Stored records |

——

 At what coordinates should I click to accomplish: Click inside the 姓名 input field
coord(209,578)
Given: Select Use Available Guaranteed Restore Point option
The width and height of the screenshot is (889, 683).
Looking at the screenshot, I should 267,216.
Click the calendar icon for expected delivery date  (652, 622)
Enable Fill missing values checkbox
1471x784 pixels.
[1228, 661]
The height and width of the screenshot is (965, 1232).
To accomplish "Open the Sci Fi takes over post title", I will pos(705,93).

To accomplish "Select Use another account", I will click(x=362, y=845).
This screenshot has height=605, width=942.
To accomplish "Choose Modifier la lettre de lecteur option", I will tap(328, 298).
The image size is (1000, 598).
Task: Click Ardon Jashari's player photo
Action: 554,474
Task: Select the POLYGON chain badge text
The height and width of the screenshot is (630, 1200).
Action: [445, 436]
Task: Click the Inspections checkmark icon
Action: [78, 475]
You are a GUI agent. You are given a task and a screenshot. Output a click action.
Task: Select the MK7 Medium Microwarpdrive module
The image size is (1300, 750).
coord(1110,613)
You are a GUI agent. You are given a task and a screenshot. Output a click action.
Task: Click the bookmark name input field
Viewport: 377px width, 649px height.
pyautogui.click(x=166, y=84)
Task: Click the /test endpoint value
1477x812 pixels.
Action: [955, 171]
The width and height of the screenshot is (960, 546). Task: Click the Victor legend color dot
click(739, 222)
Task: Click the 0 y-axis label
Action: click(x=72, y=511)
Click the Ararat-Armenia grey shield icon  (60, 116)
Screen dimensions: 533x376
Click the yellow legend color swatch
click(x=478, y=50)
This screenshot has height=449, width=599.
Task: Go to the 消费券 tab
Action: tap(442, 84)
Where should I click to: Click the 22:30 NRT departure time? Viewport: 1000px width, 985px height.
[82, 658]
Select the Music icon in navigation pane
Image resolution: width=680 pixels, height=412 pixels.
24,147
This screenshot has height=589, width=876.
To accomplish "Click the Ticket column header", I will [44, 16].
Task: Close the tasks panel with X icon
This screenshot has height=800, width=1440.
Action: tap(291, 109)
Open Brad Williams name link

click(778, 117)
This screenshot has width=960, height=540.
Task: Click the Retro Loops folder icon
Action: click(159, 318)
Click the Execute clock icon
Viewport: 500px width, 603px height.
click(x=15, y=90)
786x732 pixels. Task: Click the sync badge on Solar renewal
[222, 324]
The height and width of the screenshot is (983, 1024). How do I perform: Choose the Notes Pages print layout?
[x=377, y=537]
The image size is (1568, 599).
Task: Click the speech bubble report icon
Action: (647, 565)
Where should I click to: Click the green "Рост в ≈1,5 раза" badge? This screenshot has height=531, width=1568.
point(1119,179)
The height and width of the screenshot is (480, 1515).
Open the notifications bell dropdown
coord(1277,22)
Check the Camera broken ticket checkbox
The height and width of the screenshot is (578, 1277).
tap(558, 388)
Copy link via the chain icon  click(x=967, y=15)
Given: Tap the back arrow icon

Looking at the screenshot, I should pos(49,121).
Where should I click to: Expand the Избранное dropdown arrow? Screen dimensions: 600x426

——

Take the lines above from the one containing "Image resolution: width=680" to the one containing "Click the Execute clock icon" and retype them exactly, both ends included, with nothing added.

TASK SOLUTION |
Image resolution: width=680 pixels, height=412 pixels.
24,147
This screenshot has height=589, width=876.
To accomplish "Click the Ticket column header", I will [44, 16].
Task: Close the tasks panel with X icon
This screenshot has height=800, width=1440.
Action: tap(291, 109)
Open Brad Williams name link

click(778, 117)
This screenshot has width=960, height=540.
Task: Click the Retro Loops folder icon
Action: click(159, 318)
Click the Execute clock icon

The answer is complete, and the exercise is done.